Em nosso trabalho, costumamos investir em empresas com um amplo histórico. Somos investidores que gostamos de entender a empresa ao longo da vida. Em geral, na oferta pública inicial de ações (IPO, na sigla em inglês) as empresas são obrigadas a divulgar apenas três anos de dados financeiros auditados – isso nos dá certa desconfiança. Não somos investidores assíduos de IPOs.
Das duas empresas que investimos no agronegócio, uma está na Bolsa há 15 anos, outra há mais de 35 anos. São companhias mais antigas.
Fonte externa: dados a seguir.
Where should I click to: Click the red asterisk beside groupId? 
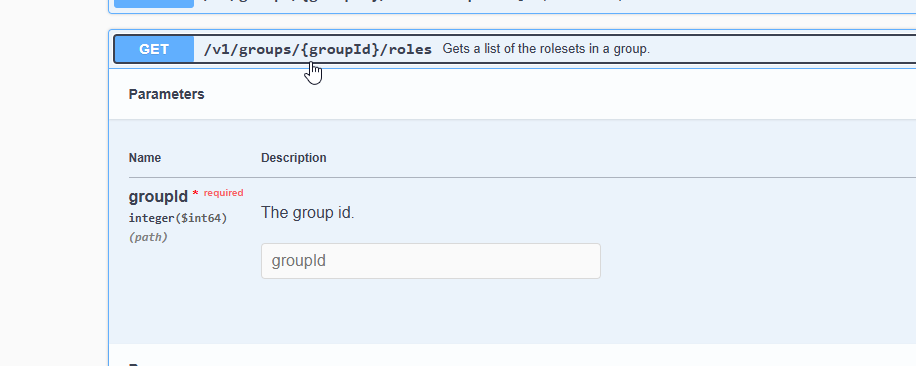[195, 193]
No caso de Jalles Machado (JALL3) e Boa Safra (SOJA3), também no mesmo segmento, acompanhamos as aberturas de capital e não entramos em nenhum dos dois. Estamos satisfeitos com nossas duas posições, com valuations bem atrativos.
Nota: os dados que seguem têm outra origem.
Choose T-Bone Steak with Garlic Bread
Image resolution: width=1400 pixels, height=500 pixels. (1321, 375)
Mesmo com a chegada de novas empresas, acredito que estamos bem posicionados para surfar o bom momento do agronegócio. A Kepler tem 95% de sua receita oriunda especificamente do trabalho com commodities, que tem conduzido a economia brasileira. Mesmo assim, é uma empresa não tão conhecida.
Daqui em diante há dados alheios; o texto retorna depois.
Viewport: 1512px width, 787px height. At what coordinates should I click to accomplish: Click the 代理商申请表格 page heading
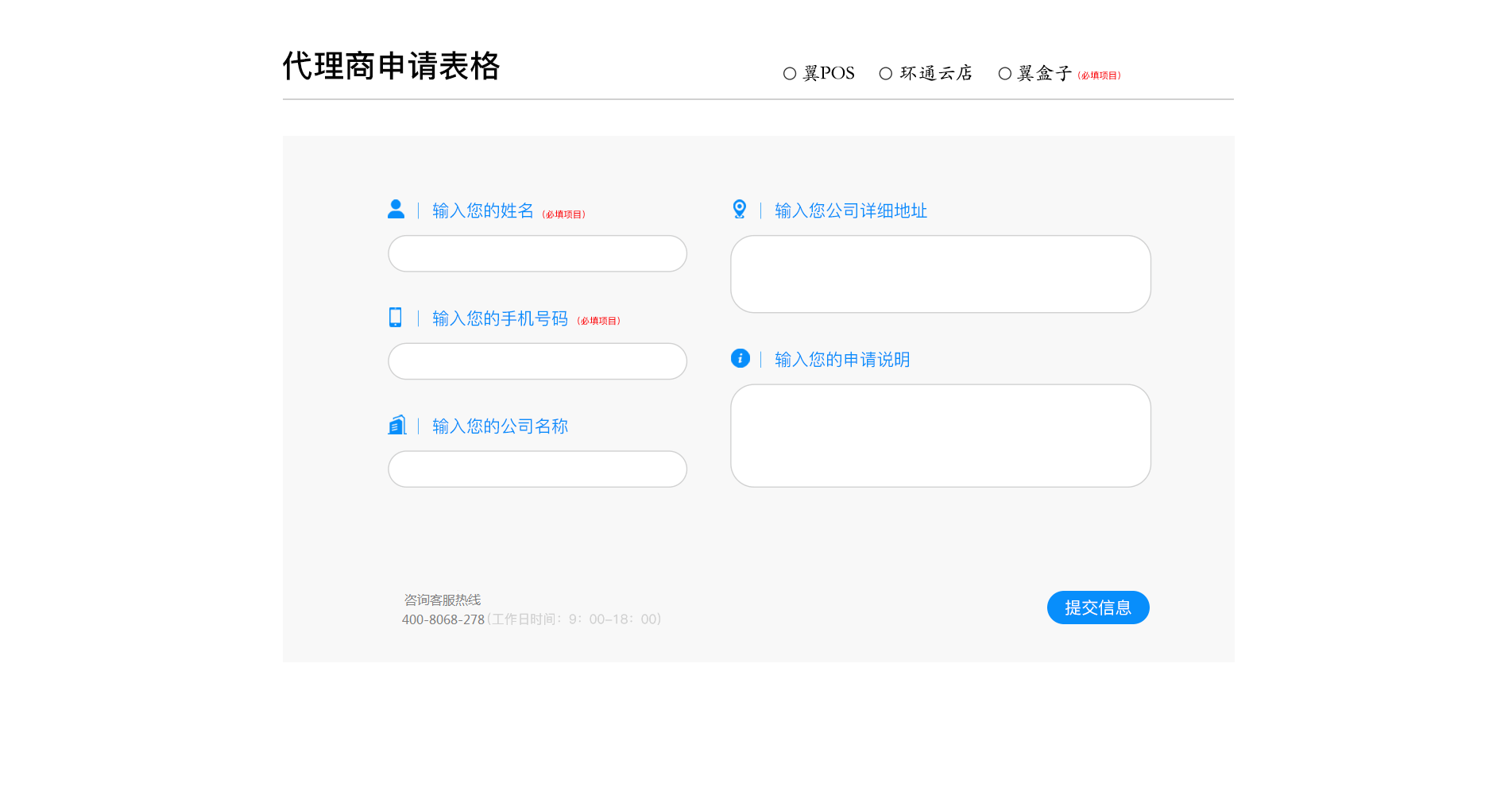coord(391,66)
Preferimos olhar para onde ninguém está olhando. Se compararmos com o IPO da Boa Safra, que foi muito bem-sucedido, todos os fundos receberam a oferta de investimento. A empresa já ficou muito conhecida. Para conhecer a Kepler, os gestores precisam gastar muita sola de sapato.
Todavia, entendemos que a chegada de novas empresas à Bolsa é ultra benéfica para o mercado brasileiro. As ofertas primárias irão promover investimentos, criação de empregos na economia formal, temos ótimos olhos para esse ciclo de IPOs.
O Ibovespa ainda é muito mal representado, concentrado em Vale (VALE3), Petrobras (PETR4) e bancos. No caso da Vale, por exemplo, ela depende muito mais da China do que do Brasil.
A economia local é muito mais que isso, e os IPOs devem ajudar nesse sentido. São cerca de 400 ativos disponíveis por aqui, enquanto a Bolsa indiana tem mais de 3 mil empresas listadas. Nos Estados Unidos, são aproximadamente 7 mil.
A janela de aberturas de capital conversa com o andamento da economia. Qual é a visão da Tarpon para a recuperação econômica brasileira?
Os IPOs chegam ao mercado quando as expectativas econômicas são boas. A janela de aberturas de capital entre 2015 e 2016 esteve praticamente fechada, por exemplo.
Quando uma empresa vem ao mercado, investidores querem previsibilidade e visibilidade, que são proporcionais ao risco – tanto de negócio como de cenário. As últimas desistências de IPOs ocorreram quando o risco político aumentou no País, demonstrando que o Brasil ainda é suscetível a esse tipo de episódio.
No que se refere à recuperação econômica, estamos todos dependentes da fundamental vacinação em massa. Os setores mais impactados pela pandemia, como serviços e lazer, já caminham para a normalidade nos Estados Unidos e Israel. Entendemos que a recuperação do fluxo econômico está aliada ao sucesso da imunização da população.
A nossa preocupação com a inflação foi arrefecida nas últimas semanas, principalmente por conta da queda do dólar, mas é uma questão que ainda deve ficar no radar. A consideração que deve ser feita e mantemos o alerta aqui na Tarpon Capital são as eleições presidenciais do ano que vem, que costumam trazer solavancos à economia.